2012-06-13 Thread Justin Case
- Original Message -

 From: Ulrich Eckhardt ulrich.eckha...@dominolaser.com
 
 Sorry, but I'm afraid I didn't get across what I wanted to say. 

Correct. Let me simplify again my test case:
1. I run svn update
2. svn update finds a file in use, aborts
3. I free the file, oops it seems I have to cleanup

Why should I have to cleanup??? 
svn update (see point 2) KNEW the file is in use, so instead of leaving locks 
around it could just have skipped that file and print a message that not 
everything have been updated.
JC



Re: Cleanup needed after failed update

2012-06-13 Thread Nico Kadel-Garcia
On Wed, Jun 13, 2012 at 6:20 AM, Justin Case send_lotsa_spam_h...@yahoo.com
 wrote:

 - Original Message -

  From: Ulrich Eckhardt ulrich.eckha...@dominolaser.com
 
  Sorry, but I'm afraid I didn't get across what I wanted to say.

 Correct. Let me simplify again my test case:
 1. I run svn update
 2. svn update finds a file in use, aborts
 3. I free the file, oops it seems I have to cleanup

 Why should I have to cleanup???
 svn update (see point 2) KNEW the file is in use, so instead of leaving
 locks around it could just have skipped that file and print a message that
 not everything have been updated.
 JC




To detect a locked file as a safe change to reject and fail on, wouldn't
Subversion have to know quite a bit about the underlying filesystem? This
can be surprisiingly difficult, and is partly why lock files exist, to
abstract that subtle knowledge into a more tangible no, we're not kidding,
leave this alone while we're doing atomic operations stage. I'm not saying
it's infeasible, just potentially more comlicated than you may realize.

### Stored rows
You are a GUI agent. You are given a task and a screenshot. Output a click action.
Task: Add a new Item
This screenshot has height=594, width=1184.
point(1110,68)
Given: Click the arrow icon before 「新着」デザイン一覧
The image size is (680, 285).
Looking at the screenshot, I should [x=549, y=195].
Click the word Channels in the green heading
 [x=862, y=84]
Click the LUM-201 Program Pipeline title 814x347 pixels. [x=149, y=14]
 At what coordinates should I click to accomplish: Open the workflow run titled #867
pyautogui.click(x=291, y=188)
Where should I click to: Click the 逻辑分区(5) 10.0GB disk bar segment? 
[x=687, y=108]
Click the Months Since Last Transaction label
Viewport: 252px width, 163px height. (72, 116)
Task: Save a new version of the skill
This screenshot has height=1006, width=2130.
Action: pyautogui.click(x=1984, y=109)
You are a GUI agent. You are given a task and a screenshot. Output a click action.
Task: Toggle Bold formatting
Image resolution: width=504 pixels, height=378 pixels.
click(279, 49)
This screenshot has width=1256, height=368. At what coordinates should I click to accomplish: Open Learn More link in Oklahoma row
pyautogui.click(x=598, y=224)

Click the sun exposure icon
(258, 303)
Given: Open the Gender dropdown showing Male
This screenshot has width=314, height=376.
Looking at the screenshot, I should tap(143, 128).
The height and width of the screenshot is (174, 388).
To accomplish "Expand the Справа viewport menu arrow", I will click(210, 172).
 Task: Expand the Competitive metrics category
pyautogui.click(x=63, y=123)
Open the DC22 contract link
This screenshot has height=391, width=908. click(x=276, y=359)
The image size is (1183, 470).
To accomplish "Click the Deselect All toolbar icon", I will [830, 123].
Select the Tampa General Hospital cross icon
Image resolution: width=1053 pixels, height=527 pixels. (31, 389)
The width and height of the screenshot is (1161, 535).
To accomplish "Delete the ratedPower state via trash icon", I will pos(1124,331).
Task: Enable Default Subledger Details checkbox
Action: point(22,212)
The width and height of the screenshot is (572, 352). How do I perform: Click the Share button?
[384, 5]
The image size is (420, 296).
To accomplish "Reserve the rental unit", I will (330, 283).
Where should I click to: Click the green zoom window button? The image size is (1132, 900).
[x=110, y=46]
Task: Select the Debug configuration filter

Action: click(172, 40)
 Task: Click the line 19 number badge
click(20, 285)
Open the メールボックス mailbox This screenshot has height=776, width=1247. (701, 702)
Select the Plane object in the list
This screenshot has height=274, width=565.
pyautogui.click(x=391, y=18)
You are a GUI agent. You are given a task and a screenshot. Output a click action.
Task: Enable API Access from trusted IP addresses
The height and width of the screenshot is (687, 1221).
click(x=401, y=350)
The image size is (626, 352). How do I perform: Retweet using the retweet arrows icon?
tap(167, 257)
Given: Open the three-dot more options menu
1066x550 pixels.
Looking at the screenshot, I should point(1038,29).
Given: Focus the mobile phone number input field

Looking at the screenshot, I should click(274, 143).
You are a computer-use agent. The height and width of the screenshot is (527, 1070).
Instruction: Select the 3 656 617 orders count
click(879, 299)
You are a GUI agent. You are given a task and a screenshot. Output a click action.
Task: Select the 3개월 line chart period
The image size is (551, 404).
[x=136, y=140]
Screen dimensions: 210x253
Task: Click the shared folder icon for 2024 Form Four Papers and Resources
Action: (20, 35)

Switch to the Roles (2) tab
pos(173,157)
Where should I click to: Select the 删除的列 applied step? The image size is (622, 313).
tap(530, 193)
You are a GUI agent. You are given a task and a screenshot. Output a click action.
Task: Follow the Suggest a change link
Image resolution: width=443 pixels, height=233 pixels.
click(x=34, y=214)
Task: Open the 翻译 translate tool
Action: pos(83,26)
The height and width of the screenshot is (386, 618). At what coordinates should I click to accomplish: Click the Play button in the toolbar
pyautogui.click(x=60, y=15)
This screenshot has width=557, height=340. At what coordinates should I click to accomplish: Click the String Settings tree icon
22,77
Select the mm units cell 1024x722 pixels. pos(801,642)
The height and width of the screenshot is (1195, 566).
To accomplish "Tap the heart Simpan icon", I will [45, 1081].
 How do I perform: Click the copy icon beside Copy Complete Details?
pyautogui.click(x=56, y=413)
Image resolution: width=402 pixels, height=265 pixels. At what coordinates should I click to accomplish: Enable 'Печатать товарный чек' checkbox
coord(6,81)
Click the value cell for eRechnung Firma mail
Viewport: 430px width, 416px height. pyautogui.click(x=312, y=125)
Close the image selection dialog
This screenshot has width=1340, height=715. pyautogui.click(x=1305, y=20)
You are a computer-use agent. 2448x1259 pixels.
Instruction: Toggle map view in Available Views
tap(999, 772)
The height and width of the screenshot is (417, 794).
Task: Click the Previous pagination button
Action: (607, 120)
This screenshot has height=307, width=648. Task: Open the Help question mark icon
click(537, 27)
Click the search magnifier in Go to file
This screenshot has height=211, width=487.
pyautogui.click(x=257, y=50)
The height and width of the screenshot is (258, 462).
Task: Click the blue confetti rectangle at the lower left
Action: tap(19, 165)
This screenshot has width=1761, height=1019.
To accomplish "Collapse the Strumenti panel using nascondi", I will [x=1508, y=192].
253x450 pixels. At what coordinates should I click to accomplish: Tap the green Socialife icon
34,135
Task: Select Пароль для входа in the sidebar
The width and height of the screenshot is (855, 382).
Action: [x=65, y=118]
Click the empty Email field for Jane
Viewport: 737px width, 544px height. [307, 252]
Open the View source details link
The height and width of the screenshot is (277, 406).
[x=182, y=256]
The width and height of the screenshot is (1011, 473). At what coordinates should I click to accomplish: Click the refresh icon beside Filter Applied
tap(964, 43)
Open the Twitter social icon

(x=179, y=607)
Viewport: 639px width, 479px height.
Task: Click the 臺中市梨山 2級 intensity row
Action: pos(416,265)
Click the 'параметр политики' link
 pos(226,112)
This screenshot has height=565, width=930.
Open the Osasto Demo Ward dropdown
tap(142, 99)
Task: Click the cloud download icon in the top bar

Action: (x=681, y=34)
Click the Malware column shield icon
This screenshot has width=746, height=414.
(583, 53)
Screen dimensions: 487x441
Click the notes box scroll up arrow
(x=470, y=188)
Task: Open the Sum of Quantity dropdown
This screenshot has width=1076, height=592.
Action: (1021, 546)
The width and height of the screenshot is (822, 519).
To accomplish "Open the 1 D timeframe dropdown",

### Objectives
A. In the thread about cleanup after a failed svn update, what does svn update do when it finds a file in use?
B. Pick up the thread about cleanup after a failed svn update and continue it past its last sentence.

### Outputs for the tasks
A. It aborts.

B.
Re: Cleanup needed after failed update

2012-06-13 Thread Johan Corveleyn
On Wed, Jun 13, 2012 at 12:20 PM, Justin Case
send_lotsa_spam_h...@yahoo.com wrote:
 - Original Message -

 From: Ulrich Eckhardt ulrich.eckha...@dominolaser.com

 Sorry, but I'm afraid I didn't get across what I wanted to say.

 Correct. Let me simplify again my test case:
 1. I run svn update
 2. svn update finds a file in use, aborts
 3. I free the file, oops it seems I have to cleanup

 Why should I have to cleanup???
 svn update (see point 2) KNEW the file is in use, so instead of leaving locks 
 around it could just have skipped that file and print a message that not 
 everything have been updated.

The problem is that, at the point where svn runs into this locked
file, half of the work has already been done (the metadata in wc.db
has already been updated). The remaining work (moving the file into
place) is scheduled in a specific table called the work_queue. The
work_queue *must* be run to completion to get back into a valid state.
It cannot be rolled back (undoing the other part in wc.db), at least
not with the current design.

'svn cleanup' removes any working copy locks, and runs whatever is
left in the work_queue, thereby returning the working copy to a valid
state.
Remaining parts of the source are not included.